Les paroles de Powernap sont universelles et rassembleuses, car elles évoquent le romantisme ; pas les petites histoires d’amour et de coeurs brisés, mais le vrai romantisme avec un «R» majuscule. Les chansons nous parlent de la vie, du temps qui passe, des échecs, des rêves ; du quotidien, quoi! Mais le tout de façon très poétique sous la plume de Hugo Mudie. On pourrait appeler ça du «punk introspectif», un peu à l’image de ce que faisait le groupe The Weakerthans.

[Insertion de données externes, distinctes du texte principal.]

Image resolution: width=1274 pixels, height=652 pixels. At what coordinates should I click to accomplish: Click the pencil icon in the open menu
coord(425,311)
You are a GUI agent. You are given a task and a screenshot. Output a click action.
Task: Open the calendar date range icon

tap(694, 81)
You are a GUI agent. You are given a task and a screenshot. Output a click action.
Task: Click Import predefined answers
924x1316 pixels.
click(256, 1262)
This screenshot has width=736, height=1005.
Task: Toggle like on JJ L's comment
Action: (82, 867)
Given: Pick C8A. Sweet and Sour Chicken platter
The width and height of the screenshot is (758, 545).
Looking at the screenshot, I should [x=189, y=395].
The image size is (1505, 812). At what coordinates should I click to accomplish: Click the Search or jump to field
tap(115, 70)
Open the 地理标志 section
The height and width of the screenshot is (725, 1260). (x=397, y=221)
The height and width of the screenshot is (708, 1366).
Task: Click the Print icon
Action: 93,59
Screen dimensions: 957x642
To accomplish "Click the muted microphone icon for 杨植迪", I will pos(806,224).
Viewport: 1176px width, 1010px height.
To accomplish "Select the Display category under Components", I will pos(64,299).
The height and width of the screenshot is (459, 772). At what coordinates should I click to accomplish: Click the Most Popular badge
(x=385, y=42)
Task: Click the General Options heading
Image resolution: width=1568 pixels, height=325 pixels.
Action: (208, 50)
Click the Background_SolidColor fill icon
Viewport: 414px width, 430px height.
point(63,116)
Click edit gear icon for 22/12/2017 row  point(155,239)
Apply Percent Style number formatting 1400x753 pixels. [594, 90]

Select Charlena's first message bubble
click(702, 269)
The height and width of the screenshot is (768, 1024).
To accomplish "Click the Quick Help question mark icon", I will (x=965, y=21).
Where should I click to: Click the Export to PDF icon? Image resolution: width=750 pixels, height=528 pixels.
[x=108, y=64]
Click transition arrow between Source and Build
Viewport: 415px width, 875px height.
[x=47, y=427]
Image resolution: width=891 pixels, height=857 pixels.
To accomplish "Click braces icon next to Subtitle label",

Si on continue notre survol de l’album, on retrouve ensuite la chanson plus rapide Girls from Bars suivi d’un autre joyau : la superbe balade Jewelry.

 

Malheureusement, c’est déjà la dernière chanson. «Oreosmith» se termine un peu de la même façon qu’il a commencé : par une pièce qui rappelle The Sainte-Catherines : I’ll Resist. Si vous aimez les gardiens de but qui «pètent les plombs», vous allez adorer le vidéoclip.

 

En résumé

Hugo Mudie est un artiste qui a la touche pour faire couronner chacun de ses projets de succès. Powernap ne fait pas exception à la règle, car le premier EP «Oreosmith» vaut vraiment le détour. Plus facile d’accès que la musique de The Sainte-Catherines pouvait l’être, «Oreosmith» va plaire à un plus large public. Les amateurs de punk-rock y trouveront leur compte et ceux qui s’ennuient du vieux son de Alkaline Trio seront ravis par ce EP.

Je donne à «Oreosmith» du groupe Powernap la note de «Très Bon Stock». Un très bon premier EP qui vous fera tomber à genoux en suppliant d'en avoir plus. En espérant que le groupe ne nous fera pas languir trop longtemps avant de nous offrir un album complet.